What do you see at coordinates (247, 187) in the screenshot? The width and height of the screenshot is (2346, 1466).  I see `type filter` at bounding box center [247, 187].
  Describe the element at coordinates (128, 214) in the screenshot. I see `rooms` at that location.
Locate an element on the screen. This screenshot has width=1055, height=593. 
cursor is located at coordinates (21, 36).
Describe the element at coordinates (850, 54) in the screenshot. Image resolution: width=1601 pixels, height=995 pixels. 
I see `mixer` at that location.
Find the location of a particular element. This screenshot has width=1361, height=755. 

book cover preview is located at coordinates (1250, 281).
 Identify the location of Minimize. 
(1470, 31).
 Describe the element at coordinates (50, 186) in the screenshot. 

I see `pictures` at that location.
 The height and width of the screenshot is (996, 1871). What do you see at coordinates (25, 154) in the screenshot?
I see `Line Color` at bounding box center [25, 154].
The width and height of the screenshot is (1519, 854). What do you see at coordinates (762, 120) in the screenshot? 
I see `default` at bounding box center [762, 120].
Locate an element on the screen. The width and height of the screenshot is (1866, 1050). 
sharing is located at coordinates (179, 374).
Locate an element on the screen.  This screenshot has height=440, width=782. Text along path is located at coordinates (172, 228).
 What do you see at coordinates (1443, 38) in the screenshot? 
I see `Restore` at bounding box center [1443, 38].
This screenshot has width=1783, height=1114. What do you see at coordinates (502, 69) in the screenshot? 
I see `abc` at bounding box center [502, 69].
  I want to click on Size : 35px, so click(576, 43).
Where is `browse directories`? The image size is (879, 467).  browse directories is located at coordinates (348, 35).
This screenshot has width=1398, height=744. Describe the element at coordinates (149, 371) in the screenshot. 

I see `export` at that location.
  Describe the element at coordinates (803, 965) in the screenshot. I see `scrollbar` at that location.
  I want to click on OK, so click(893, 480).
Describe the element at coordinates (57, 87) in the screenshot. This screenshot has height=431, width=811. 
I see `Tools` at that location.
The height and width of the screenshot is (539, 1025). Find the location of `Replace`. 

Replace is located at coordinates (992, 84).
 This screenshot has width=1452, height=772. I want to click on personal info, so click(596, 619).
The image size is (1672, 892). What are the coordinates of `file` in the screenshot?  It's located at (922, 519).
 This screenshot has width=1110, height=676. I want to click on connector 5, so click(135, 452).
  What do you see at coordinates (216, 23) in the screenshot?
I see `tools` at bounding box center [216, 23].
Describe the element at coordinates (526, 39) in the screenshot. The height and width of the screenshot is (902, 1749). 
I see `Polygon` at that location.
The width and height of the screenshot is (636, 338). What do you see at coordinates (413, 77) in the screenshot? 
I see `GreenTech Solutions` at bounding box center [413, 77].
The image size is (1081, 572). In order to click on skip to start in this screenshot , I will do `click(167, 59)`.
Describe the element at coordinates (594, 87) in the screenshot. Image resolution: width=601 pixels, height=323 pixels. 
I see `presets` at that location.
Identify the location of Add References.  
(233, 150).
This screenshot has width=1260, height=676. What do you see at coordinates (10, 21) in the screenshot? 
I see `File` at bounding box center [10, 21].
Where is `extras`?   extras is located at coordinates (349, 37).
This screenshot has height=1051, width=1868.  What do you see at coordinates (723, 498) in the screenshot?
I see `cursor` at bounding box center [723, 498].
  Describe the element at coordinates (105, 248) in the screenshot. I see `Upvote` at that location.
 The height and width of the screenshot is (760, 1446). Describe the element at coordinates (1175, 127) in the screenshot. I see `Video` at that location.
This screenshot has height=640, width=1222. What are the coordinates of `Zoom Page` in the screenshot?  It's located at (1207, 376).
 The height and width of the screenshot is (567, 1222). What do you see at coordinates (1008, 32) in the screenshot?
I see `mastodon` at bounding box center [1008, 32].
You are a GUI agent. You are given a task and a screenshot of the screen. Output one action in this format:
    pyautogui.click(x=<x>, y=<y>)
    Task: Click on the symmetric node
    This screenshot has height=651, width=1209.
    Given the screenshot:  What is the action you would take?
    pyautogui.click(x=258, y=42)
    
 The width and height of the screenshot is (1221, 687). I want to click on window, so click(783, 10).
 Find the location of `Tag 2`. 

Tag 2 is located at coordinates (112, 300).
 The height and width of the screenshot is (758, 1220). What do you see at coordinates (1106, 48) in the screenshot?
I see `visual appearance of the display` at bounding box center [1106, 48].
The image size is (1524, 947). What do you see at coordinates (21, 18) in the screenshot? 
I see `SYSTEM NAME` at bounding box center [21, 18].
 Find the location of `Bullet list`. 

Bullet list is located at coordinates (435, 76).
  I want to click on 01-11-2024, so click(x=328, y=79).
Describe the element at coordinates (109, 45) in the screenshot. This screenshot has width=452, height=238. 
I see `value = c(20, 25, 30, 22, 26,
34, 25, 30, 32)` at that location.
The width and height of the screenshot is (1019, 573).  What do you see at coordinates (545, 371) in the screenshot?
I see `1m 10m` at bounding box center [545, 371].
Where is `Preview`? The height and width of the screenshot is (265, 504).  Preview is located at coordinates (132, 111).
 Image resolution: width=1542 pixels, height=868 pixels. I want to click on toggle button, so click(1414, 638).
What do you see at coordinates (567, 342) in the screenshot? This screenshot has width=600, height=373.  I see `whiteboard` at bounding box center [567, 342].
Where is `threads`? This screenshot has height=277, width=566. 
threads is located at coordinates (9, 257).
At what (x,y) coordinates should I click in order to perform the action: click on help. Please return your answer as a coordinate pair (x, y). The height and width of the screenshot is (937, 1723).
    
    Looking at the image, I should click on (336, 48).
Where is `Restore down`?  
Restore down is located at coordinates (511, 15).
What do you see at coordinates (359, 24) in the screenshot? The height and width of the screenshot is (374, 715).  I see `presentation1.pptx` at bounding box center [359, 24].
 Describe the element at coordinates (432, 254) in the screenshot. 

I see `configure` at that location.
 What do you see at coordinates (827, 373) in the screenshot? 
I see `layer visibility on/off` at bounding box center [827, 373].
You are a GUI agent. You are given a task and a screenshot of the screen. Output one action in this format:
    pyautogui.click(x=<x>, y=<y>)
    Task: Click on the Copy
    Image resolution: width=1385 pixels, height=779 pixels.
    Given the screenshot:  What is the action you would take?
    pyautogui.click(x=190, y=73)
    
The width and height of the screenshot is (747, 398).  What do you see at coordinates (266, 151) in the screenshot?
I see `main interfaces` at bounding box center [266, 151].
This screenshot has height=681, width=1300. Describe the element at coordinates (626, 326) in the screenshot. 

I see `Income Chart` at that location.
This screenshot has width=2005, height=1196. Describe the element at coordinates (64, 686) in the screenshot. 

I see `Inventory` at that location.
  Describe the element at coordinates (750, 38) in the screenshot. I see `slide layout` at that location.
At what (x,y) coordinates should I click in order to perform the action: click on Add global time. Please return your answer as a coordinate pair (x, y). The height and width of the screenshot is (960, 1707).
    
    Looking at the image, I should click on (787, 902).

# # #

### Task objective
Edit the rows from the line containing "is (960, 1707)." through the end of the rows, replacing "coordinate pair" with "pair of numbers" and leaving everything else unchanged.

### Response below
At what (x,y) coordinates should I click in order to perform the action: click on Add global time. Please return your answer as a pair of numbers (x, y). The height and width of the screenshot is (960, 1707).
    
    Looking at the image, I should click on (787, 902).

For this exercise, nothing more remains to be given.